神崎さんの仕事が終わるまで待機しとかないといけないし。


璃子ちゃんの友達のこともあるしな。




しかし、喫煙者多いなあここ。


まあ、ストレスまみれなんだ・・・煙草くらい吸わないとやってられないだろうな。


酒を飲むわけにもいかんだろうし。




「オゥ!ツキガクレ流ですか?それともショウザン流ですか?」




・・・オブライエンさん、それは両方とも忍者の流派です。


それも幕末辺りに消えた。


彼は完全に俺をニンジャだと思っているようだ。






「いえいえ、あの、マイナー流派なんですよ・・・南雲流っていうんですけど」






そう俺が言った途端、八尺鏡野さんと古保利さんの動きが止まった。


2人とも、一瞬で能面のような無表情になる。


・・・何その反応は。




「・・・田中野くん、まさか今南雲流って言ったかい?南に雲って書いて南雲流?」




「・・・田宮十兵衛先生の、南雲流ですか?」




ご存じでいらした。


・・・まあ、師匠って有名らしいし。


七塚原先輩にも言われたなあ。




「ええそうです・・・ご存じですか?」




そう聞き返すと、古保利さんは苦笑いを浮かべた。




「自衛隊は銃剣道が主なんだけどね。僕が若い頃、出稽古に来ていただいたことがあるんだよ」




・・・なぜ銃剣道の指導を師匠が?




「いやもう、20代だったのに全員ボッコボコにされちゃってさあ・・・最後なんか素手でもやられたよ。
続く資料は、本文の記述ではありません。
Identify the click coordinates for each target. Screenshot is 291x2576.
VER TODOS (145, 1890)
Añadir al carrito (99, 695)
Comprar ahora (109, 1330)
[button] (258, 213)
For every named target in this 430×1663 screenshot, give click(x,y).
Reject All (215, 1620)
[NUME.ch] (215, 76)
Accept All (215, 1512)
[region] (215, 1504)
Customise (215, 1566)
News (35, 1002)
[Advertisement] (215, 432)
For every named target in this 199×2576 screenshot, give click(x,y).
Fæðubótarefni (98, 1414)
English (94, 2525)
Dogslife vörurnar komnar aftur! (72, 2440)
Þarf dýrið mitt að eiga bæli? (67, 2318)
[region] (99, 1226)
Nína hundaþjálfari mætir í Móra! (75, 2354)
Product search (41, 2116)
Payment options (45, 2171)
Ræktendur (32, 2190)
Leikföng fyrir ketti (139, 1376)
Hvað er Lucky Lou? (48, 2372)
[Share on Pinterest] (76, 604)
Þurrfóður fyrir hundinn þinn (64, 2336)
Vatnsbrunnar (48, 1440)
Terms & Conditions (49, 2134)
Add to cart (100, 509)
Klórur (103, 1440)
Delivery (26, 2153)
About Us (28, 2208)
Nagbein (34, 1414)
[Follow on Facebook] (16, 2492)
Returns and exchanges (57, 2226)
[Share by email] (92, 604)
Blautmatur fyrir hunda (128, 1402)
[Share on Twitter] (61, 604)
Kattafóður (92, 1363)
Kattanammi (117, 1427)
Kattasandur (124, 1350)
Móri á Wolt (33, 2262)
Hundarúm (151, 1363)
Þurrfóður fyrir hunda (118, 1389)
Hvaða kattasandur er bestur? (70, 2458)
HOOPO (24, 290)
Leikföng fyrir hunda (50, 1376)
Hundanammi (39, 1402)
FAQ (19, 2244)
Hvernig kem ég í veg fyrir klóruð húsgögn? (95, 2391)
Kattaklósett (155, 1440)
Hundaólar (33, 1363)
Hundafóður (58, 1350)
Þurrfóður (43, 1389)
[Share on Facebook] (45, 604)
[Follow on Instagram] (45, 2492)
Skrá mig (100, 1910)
あのころで先生は50代くらいだよね?ははは、化け物だ」




懐かしそうに話す古保利さん。


・・・何やってんの師匠。


容易に光景が想像できるぞ。




「こちらも似たようなものです、私も剣道はかなり自信がありましたが・・・手も足も出ませんでしたよ、懐かしいですね」




八尺鏡野さんも同じような表情だ。


まあ、警察へは出稽古してたみたいだしな。




「そうかそうかあ・・・あの田宮先生の弟子かあ・・・そりゃそこらへんのチンピラやゾンビくらい楽に畳めるはずだ」




俺への過大評価が過ぎる件。


いやあのけっこう傷だらけになってるんですけど!?




「オゥ、そんなに有名な方なんですカ?」




さすがに駐留軍まで話は広まってないのか、不思議そうなオブライエンさん。




「あー・・・うん、わかりやすく言えば・・・そう、あの人だね」




古保利さんはそう言って、世界的に有名なあるアクション俳優の名前を挙げる。


・・・そういえばあの人も十兵衛やってたな、映画やドラマで。




「マエストロ!アクションマエストロでごわす!!」




初期の寡黙さはどこへ雲隠れしたのか。


大変テンションの高いオブライエンさんである。


なんかこの人本当におもしろいな?




弟子の俺という存在で火が付いたのか、師匠の思い出話に花を咲かせる八尺鏡野さんと古保利さん。


それを楽しそうに聞くオブライエンさん。


俺はといえば、師匠の大きすぎる名声に溜息と同時に紫煙を吐き出していた。